▶ _To do_:
What is needed is a faithful copy of all the records.
◆ ◆ ◆ ◆ ◆ ◆ ◆
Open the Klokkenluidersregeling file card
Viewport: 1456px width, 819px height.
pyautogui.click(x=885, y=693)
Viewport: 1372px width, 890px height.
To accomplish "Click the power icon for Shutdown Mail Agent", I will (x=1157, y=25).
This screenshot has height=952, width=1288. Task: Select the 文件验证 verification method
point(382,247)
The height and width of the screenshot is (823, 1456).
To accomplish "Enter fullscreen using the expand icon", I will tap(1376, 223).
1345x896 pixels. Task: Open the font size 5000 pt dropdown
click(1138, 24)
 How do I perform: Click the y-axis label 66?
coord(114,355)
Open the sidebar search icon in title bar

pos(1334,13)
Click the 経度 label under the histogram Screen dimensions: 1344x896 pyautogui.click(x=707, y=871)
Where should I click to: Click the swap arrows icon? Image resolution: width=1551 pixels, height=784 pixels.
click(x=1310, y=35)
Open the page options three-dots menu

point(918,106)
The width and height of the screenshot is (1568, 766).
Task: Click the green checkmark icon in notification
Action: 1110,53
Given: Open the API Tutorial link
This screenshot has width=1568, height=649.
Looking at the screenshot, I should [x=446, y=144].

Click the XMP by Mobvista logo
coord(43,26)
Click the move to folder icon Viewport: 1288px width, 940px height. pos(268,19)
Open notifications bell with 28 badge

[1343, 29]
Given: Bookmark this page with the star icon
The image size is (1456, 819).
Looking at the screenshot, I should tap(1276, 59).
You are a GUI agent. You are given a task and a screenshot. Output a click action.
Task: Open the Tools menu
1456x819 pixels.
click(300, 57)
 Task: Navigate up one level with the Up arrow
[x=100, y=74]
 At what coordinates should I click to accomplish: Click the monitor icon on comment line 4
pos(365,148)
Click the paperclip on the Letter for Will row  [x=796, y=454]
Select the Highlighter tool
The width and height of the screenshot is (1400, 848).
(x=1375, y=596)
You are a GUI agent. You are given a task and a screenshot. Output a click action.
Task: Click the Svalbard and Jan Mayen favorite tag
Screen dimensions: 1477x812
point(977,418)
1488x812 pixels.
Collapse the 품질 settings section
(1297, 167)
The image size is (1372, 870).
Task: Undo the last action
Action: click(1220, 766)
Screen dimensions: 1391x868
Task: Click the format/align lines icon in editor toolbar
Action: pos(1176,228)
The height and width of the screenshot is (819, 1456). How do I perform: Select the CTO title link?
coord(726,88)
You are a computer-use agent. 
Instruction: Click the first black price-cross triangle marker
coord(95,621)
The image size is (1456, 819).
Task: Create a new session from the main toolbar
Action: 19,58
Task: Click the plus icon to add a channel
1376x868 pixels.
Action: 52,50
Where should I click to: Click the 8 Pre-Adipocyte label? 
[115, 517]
◆ ◆ ◆ ◆ ◆ ◆ ◆
▶ _Written solution_:
Open the Klokkenluidersregeling file card
Viewport: 1456px width, 819px height.
pyautogui.click(x=885, y=693)
Viewport: 1372px width, 890px height.
To accomplish "Click the power icon for Shutdown Mail Agent", I will (x=1157, y=25).
This screenshot has height=952, width=1288. Task: Select the 文件验证 verification method
point(382,247)
The height and width of the screenshot is (823, 1456).
To accomplish "Enter fullscreen using the expand icon", I will tap(1376, 223).
1345x896 pixels. Task: Open the font size 5000 pt dropdown
click(1138, 24)
 How do I perform: Click the y-axis label 66?
coord(114,355)
Open the sidebar search icon in title bar

pos(1334,13)
Click the 経度 label under the histogram Screen dimensions: 1344x896 pyautogui.click(x=707, y=871)
Where should I click to: Click the swap arrows icon? Image resolution: width=1551 pixels, height=784 pixels.
click(x=1310, y=35)
Open the page options three-dots menu

point(918,106)
The width and height of the screenshot is (1568, 766).
Task: Click the green checkmark icon in notification
Action: 1110,53
Given: Open the API Tutorial link
This screenshot has width=1568, height=649.
Looking at the screenshot, I should [x=446, y=144].

Click the XMP by Mobvista logo
coord(43,26)
Click the move to folder icon Viewport: 1288px width, 940px height. pos(268,19)
Open notifications bell with 28 badge

[1343, 29]
Given: Bookmark this page with the star icon
The image size is (1456, 819).
Looking at the screenshot, I should tap(1276, 59).
You are a GUI agent. You are given a task and a screenshot. Output a click action.
Task: Open the Tools menu
1456x819 pixels.
click(300, 57)
 Task: Navigate up one level with the Up arrow
[x=100, y=74]
 At what coordinates should I click to accomplish: Click the monitor icon on comment line 4
pos(365,148)
Click the paperclip on the Letter for Will row  [x=796, y=454]
Select the Highlighter tool
The width and height of the screenshot is (1400, 848).
(x=1375, y=596)
You are a GUI agent. You are given a task and a screenshot. Output a click action.
Task: Click the Svalbard and Jan Mayen favorite tag
Screen dimensions: 1477x812
point(977,418)
1488x812 pixels.
Collapse the 품질 settings section
(1297, 167)
The image size is (1372, 870).
Task: Undo the last action
Action: click(1220, 766)
Screen dimensions: 1391x868
Task: Click the format/align lines icon in editor toolbar
Action: pos(1176,228)
The height and width of the screenshot is (819, 1456). How do I perform: Select the CTO title link?
coord(726,88)
You are a computer-use agent. 
Instruction: Click the first black price-cross triangle marker
coord(95,621)
The image size is (1456, 819).
Task: Create a new session from the main toolbar
Action: 19,58
Task: Click the plus icon to add a channel
1376x868 pixels.
Action: 52,50
Where should I click to: Click the 8 Pre-Adipocyte label? 
[115, 517]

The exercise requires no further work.